Niemiecka prasa: Premier z "Lewicy" nie oznacza jeszcze końca świata
22 października 2014„Frankfurter Rundschau” konstatuje: „25 lat po upadku berlińskiego muru polityk następczyni SED po raz pierwszy ma być premierem kraju związkowego, do tego wschodnioniemieckiego. Dla niegdysiejszych przeciwników SED to niesłychane. Ale jest to też niesłychane dla całej SPD: wejście jako młodszy partner w koalicję z wrogą, siostrzaną partią. Zarazem jest to jednak pozytywny sygnał. Pokazuje, jak daleko zaszedł ten kraj na drodze do normalności".
Zdaniem „Stuttgarter Zeitung”: „Jeżeli dojdzie do czerwono-czerwono-zielonej koalicji (SPD/Lewica/Zieloni – przyp. red.), przy wszystkich zastrzeżeniach, ciągle jeszcze wysuwanych wobec Partii Lewicy, dla Republiki Federalnej nie oznacza to jeszcze katastrofy. Jest mało prawdopodobne, by koalicja w Erfurcie utorowała drogę takiej koalicji w całej RFN. Zbyt niewiarygodne jest stanowisko Lewicy w kwestiach polityki zagranicznej. W Erfurcie chodzi o to, by z tak zwaną lewicową większością czerwono-czerwono-zielonej koalicji w ogóle robić politykę. Czy to funkcjonuje, trzeba dopiero pokazać. Jak skończy się ten eksperyment, jest otwartą kwestią. Ale na pewno będziemy przy tej okazji mądrzejsi. Już jest to wygraną dla demokracji”.

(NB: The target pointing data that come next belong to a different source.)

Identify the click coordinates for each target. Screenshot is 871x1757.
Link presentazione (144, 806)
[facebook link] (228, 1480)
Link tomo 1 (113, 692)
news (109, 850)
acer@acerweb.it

„Volksstimme“ z Magdeburga uważa, że „Planowany sojusz w Turyngii nie jest żadną wymarzoną kombinacją, tylko związkiem z rozsądku. Wszystkie trzy partie muszą przeskoczyć własny cień. Największe przeszkody musi przy tym pokonać SPD. Stoi wobec następczyni SED, co przylgnęło do "Lewicy" jak zaraza a do tego SPD musi zrezygnować z urzędu premiera. Także Zieloni, podobnie jak socjaldemokraci wywodzący się z ruchu obywatelskiego, mają problemy z przeszłością "Lewicy". Partia ta musi w końcu przyznać, że NRD było państwem bezprawia. Pragmatyzm zwyciężył jednak ostatecznie ideologiczne zaślepienie. Po prawie ćwierćwieczu nienaruszalnego, wydawałoby się panowania CDU w Turyngii, te trzy partie chcą przełamać hegemonię chadecji. Wyborca nie zostawił innego wyboru jak czerwowo-czerwono-zieloną koalicję. Gdyby sojusz ten, ze swoimi socjalnymi ambicjami, miałby odnieść sukces, byłaby to opcja dla innych wschodnioniemieckich landów i dla federacji”.
Zupełnie inny ton przyjmuje dziennik „Nürnberger Nachrichten”: „Jednego, uprzejmie proszę, nikt nie powinien robić: prorokować końca świata, jeżeli Turyngia będzie miała niebawem premiera rodem z "Lewicy". Jeden z najmniejszych landów Republiki Federalnej miałby wówczas (nota bene urodzonego w zachodnich Niemczech) szefa rządu w innych barwach. Ani mniej, ani więcej. Stawką nie jest ani przynależność Niemiec do NATO, ani euro”.